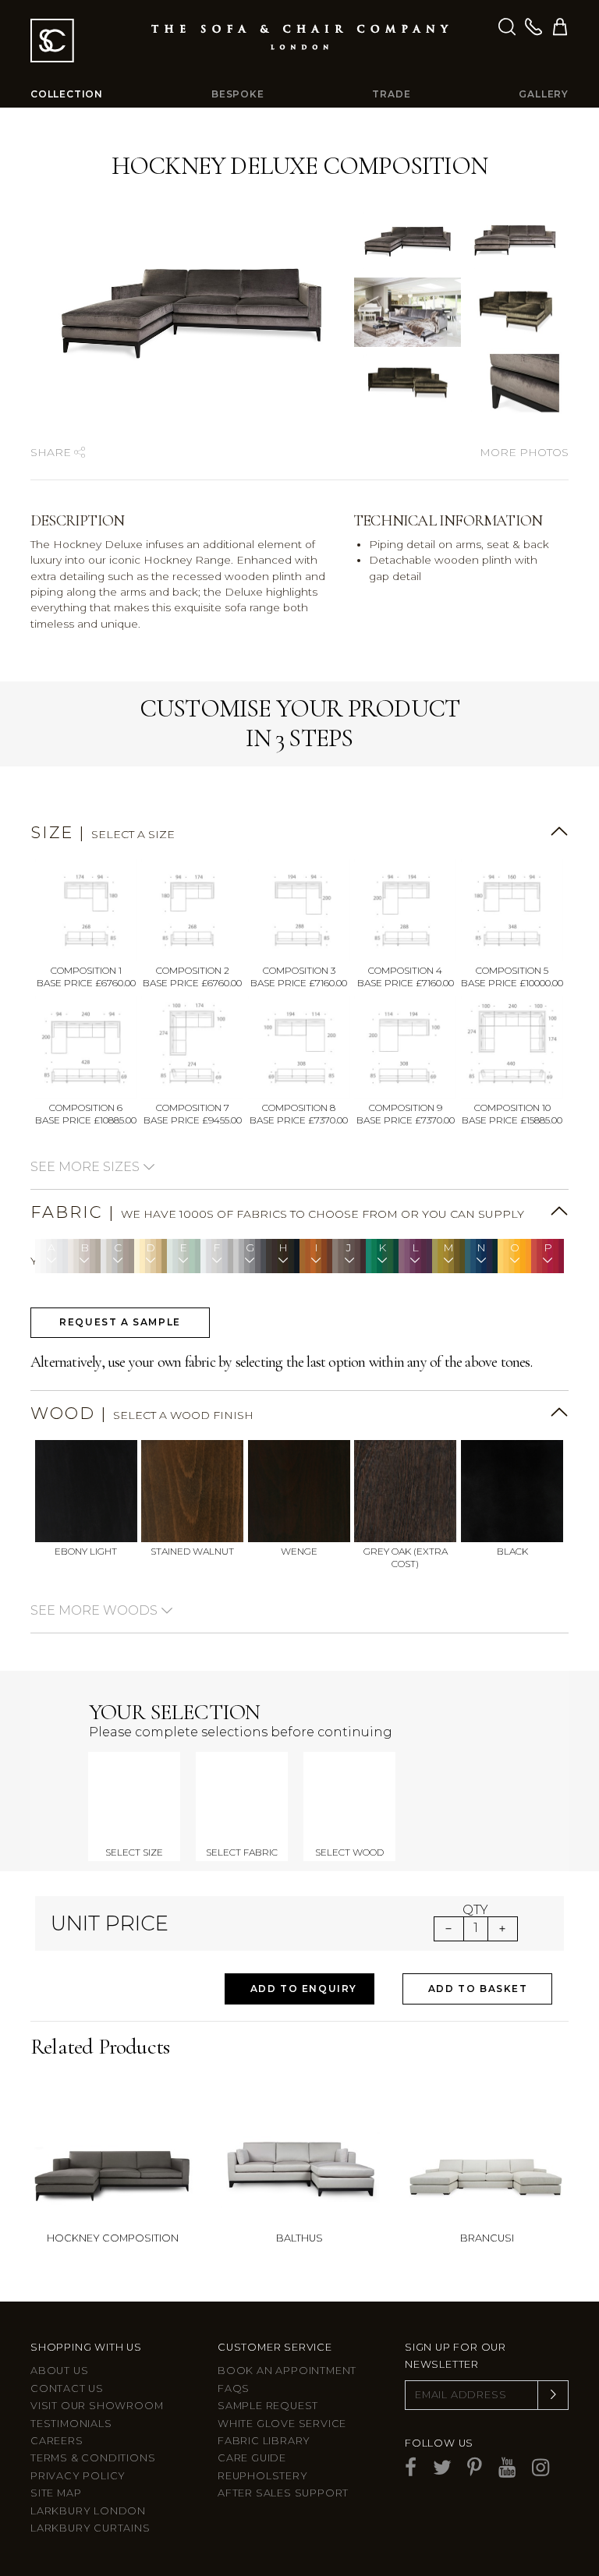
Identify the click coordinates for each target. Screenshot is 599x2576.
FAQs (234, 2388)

○ ○ ○ ○ ○

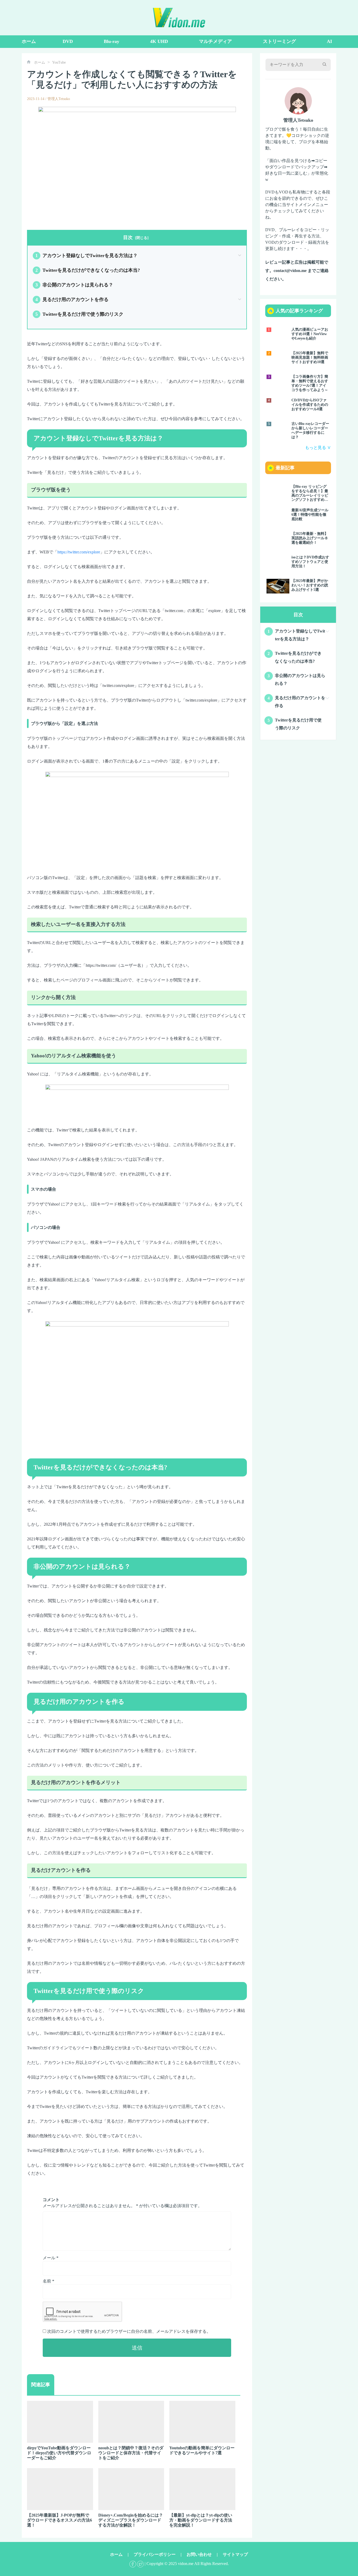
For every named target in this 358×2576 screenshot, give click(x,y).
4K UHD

○ ○ ○ ○ ○

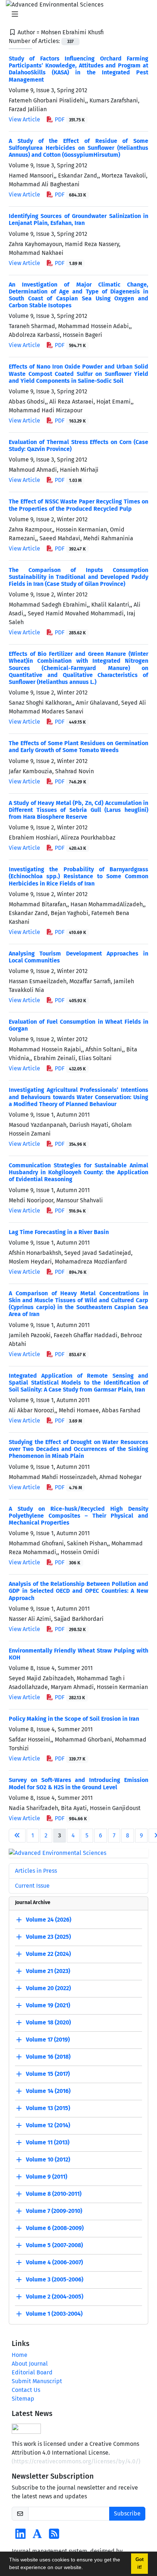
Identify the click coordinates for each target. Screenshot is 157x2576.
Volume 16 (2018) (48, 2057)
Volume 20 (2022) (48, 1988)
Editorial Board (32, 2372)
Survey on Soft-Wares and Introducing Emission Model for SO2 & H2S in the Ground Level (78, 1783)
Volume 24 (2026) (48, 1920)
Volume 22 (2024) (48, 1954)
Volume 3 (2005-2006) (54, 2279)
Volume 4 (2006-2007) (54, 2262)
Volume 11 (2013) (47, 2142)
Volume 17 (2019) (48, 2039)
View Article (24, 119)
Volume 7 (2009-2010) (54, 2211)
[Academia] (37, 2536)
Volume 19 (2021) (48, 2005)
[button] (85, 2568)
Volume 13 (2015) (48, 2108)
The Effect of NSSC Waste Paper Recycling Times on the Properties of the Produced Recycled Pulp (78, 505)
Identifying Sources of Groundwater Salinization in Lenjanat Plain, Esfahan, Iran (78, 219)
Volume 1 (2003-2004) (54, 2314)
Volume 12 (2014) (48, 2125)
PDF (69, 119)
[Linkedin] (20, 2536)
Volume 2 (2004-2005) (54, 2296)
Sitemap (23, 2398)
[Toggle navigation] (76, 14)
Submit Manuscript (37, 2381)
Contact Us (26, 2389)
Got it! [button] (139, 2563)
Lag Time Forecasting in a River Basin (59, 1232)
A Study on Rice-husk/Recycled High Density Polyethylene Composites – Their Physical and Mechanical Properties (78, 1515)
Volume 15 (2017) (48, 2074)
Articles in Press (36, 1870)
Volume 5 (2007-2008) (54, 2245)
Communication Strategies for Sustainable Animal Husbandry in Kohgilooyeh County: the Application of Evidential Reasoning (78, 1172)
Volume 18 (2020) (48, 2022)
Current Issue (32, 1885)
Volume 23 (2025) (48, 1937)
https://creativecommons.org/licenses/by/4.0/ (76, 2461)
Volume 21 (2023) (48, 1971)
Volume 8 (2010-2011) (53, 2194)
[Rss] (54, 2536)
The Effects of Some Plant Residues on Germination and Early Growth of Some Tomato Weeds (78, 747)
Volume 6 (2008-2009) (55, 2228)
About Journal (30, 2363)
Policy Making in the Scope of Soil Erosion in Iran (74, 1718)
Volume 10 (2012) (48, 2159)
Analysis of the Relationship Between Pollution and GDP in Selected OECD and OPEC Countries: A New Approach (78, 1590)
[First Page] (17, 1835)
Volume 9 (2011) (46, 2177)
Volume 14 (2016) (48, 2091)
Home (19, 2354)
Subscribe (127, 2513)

○ ○ ○ ○ ○

→ What the exercise asks
Look above for the line holding "Volume 17 (2019) (48, 2039)". Print it and every line after it, exactly, through the line holding "The Effect of".

→ Response area
Volume 17 (2019) (48, 2039)
View Article (24, 119)
Volume 7 (2009-2010) (54, 2211)
[Academia] (37, 2536)
Volume 19 (2021) (48, 2005)
[button] (85, 2568)
Volume 13 (2015) (48, 2108)
The Effect of NSSC Waste Paper Recycling Times on the Properties of the Produced Recycled Pulp (78, 505)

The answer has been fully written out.